В современных научных исследованиях такая упрощенная точка зрения не поддерживается. В них убедительно доказывается сложная полидетерминированность радикального экстремизма, которая включает в себя социальную напряженность, нестабильность, неопределенность, стратифицированную социальную изоляцию группы, ее статус, воспринимаемую дискриминацию [4-7]. В современных исследованиях изучаются доминантные характеристики экстремистских групп, такие как убежденность в моральном авторитете группы, вера в правильность групповой идеологии, ориентация на защиту группы, которой угрожают [8]; описываются психологические профили типичных представителей террористических и экстремистских групп [3], их ключевые характеристики - амбивалентное отношение к власти, приверженность групповым ценностям и нормам, аффективное дистанцирование от последствий совершенных действий; суеверие, вера в волшебство, искаженная картина мира, восприятие оружия как фетиша [9]; исследуются последствия террористических атак и переживания террористической угрозы [10]; разрабатываются эффективные меры управления рисками ксенофобии, противодействия распространению идеологии терроризма [11].

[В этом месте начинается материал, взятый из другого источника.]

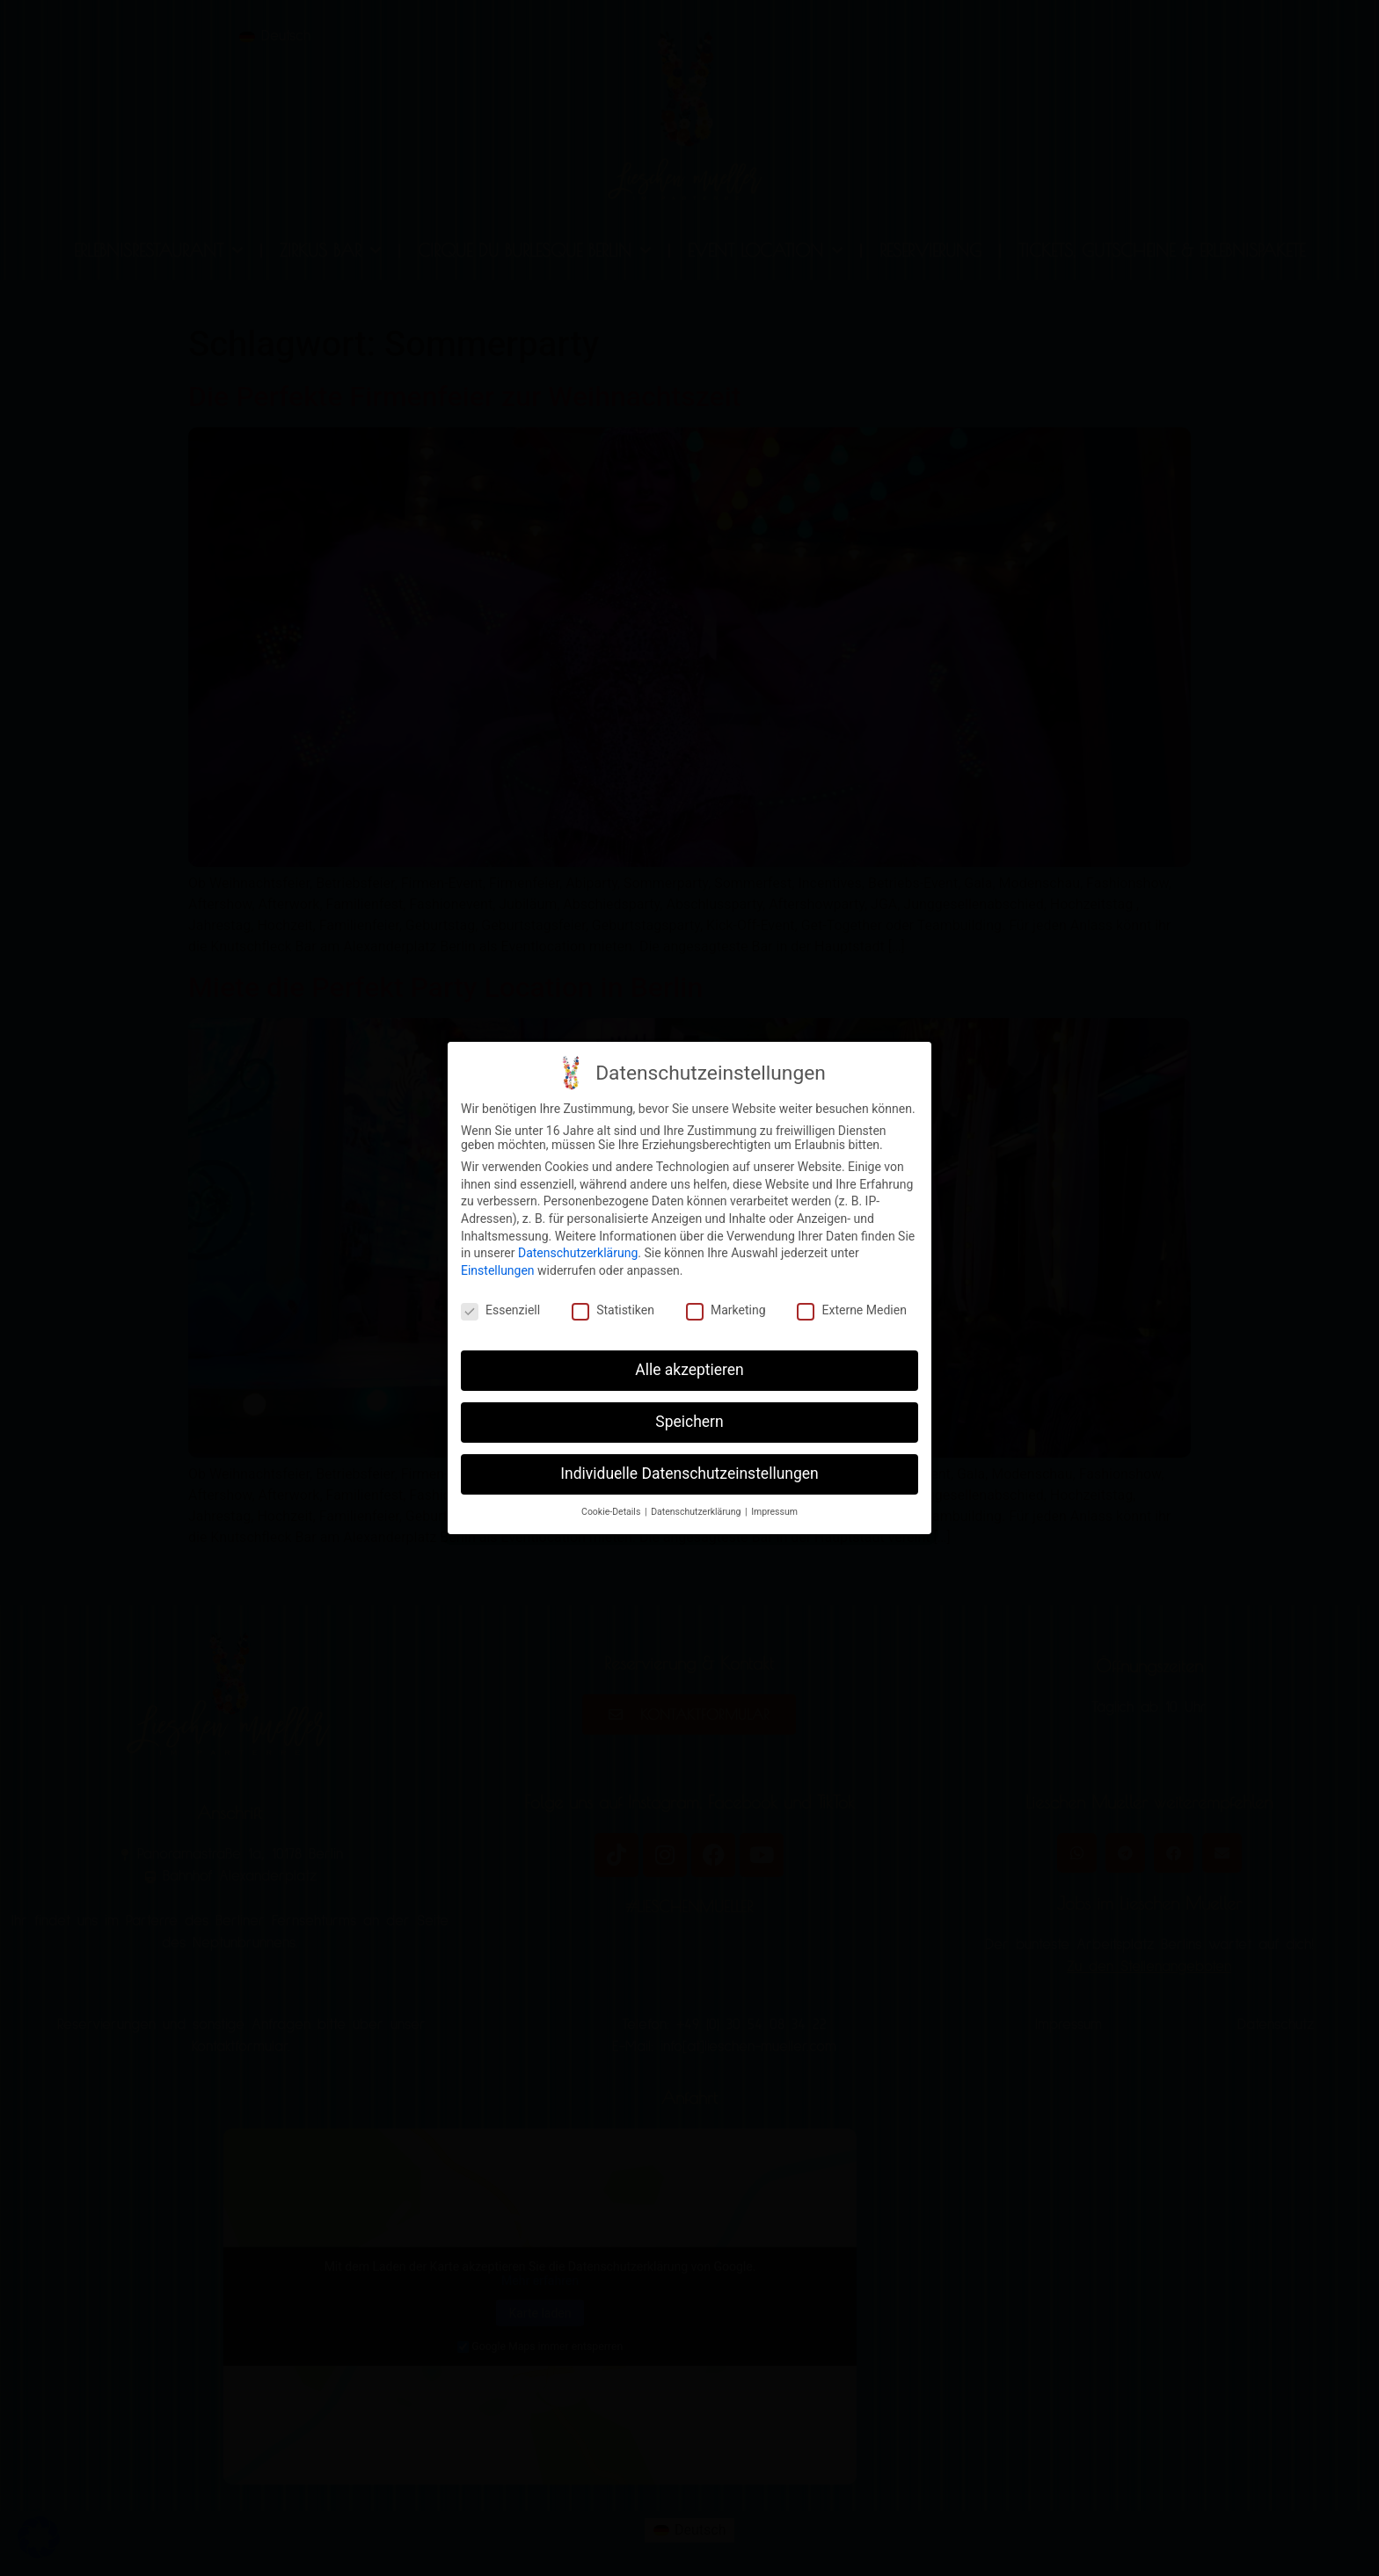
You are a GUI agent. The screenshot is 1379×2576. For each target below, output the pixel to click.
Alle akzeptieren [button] (689, 1367)
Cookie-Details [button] (612, 1509)
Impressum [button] (774, 1509)
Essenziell (500, 1306)
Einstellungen (498, 1268)
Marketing (726, 1306)
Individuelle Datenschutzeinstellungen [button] (689, 1471)
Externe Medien (851, 1306)
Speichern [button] (689, 1419)
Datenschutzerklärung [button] (697, 1509)
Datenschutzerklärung (578, 1250)
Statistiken (613, 1306)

Целью данного исследования выступает теоретическая рефлексия психологических механизмов, действие которых приводит к разрыву связей в личностных репрезентациях взаимодействия Я - Другой как фундаментальном основании социальности, повышая риски актуализации экстремистского поведения личности.

Психологические механизмы,

способствующие разрыву связей

в репрезентациях взаимодействия Я - Другой

Экстремистские организации не однородны по своему составу, но они стремятся к унификации членов группы и их стандартизации, поскольку усредненный человек, по точному определению П. Рикера, «человек без лица» [12], более восприимчив к групповым целям, нормам и правилам и их точному соблюдению. Безликий человек - один из многих, такой как другие, легко заменяемый и

контролируемый, им проще управлять и его легче убеждать, поскольку его мысли, чувства и поведенческие реакции предсказуемы и предзаданы.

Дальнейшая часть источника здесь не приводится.